RECORDS FOR THE TASK
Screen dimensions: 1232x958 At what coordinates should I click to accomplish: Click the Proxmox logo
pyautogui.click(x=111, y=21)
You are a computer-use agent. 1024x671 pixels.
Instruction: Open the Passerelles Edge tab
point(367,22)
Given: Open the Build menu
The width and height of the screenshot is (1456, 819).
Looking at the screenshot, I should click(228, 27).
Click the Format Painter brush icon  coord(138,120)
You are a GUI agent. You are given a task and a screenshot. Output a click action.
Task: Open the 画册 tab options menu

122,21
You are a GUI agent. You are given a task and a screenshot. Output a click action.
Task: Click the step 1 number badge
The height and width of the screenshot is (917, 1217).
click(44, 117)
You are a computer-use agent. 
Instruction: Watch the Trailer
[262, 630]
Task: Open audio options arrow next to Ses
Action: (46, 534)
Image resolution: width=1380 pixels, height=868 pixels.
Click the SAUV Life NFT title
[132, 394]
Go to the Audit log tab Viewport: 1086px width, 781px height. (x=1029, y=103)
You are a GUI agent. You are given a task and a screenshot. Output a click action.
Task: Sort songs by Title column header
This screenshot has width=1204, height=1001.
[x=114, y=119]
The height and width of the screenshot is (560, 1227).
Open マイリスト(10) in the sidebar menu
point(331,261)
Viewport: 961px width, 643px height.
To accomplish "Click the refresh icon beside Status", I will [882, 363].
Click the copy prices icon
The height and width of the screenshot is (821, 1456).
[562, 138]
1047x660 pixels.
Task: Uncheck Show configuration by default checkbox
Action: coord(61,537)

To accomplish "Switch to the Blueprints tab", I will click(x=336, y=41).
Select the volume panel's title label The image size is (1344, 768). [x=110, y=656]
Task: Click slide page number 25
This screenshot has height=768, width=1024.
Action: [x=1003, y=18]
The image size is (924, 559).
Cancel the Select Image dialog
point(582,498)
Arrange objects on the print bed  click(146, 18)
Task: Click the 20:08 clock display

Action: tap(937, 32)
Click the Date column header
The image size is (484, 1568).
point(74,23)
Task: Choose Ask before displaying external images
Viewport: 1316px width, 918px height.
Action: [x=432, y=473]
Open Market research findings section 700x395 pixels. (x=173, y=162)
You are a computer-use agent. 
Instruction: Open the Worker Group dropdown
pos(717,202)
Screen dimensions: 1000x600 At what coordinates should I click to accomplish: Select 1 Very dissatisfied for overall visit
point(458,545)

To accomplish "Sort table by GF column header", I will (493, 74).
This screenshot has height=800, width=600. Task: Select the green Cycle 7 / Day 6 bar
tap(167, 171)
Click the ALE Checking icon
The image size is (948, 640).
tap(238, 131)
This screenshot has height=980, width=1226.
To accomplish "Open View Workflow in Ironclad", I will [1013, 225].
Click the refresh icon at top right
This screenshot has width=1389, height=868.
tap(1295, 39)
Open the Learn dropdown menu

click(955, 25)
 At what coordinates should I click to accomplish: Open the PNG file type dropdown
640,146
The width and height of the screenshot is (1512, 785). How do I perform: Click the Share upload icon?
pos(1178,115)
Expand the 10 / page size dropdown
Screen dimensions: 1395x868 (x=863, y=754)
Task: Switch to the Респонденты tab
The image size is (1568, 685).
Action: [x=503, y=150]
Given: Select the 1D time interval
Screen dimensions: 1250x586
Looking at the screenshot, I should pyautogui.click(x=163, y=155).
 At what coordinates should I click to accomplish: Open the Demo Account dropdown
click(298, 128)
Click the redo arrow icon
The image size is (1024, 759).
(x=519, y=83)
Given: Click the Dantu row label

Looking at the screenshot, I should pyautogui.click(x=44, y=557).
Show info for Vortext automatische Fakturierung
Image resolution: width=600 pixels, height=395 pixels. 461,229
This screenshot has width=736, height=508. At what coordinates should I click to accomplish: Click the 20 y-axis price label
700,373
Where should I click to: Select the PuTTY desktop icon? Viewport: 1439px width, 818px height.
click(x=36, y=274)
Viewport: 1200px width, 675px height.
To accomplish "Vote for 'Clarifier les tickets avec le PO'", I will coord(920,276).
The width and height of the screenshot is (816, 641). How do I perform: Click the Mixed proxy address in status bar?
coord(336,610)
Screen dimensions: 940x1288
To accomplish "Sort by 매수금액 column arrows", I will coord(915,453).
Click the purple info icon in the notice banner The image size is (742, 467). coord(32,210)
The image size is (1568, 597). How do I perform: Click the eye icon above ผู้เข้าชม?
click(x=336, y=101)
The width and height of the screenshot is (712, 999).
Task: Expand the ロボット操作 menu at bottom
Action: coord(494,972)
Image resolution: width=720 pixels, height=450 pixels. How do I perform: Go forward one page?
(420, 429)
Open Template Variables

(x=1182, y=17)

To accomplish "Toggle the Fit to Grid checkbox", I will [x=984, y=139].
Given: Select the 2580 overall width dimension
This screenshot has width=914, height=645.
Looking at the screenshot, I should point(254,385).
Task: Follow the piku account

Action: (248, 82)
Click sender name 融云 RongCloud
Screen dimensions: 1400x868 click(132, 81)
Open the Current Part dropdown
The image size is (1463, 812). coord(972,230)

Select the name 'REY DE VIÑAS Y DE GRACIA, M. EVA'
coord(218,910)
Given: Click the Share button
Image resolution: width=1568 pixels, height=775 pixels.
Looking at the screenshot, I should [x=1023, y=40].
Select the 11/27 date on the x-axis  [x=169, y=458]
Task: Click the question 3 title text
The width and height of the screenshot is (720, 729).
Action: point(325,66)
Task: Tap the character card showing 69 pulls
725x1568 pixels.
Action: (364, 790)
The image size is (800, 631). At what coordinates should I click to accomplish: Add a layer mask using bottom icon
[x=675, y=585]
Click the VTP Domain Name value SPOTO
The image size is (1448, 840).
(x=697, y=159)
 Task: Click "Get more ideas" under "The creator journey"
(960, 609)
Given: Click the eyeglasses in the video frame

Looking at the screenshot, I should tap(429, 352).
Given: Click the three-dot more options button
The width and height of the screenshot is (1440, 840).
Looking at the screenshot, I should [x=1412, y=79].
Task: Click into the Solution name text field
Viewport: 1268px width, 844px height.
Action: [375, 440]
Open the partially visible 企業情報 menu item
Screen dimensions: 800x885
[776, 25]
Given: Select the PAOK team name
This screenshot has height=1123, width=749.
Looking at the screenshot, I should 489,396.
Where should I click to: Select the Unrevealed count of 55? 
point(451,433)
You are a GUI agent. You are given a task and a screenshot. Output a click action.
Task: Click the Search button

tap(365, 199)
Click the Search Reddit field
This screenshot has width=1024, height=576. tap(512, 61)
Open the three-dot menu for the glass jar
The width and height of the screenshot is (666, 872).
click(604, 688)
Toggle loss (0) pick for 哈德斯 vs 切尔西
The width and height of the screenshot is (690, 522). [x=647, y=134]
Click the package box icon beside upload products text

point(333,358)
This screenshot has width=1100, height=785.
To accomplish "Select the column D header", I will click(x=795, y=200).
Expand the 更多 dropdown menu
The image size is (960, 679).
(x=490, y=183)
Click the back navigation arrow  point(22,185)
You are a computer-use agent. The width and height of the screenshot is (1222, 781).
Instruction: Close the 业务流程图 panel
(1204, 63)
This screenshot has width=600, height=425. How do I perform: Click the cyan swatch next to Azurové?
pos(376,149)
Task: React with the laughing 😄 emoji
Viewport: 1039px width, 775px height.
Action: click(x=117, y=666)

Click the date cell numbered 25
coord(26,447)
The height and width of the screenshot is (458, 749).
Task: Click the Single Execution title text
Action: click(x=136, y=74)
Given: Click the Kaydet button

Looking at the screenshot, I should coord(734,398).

TASK OBJECTIVE
State how many lines above contain the word "panel", giving only the number. Case counts.

ANSWER IN FULL
2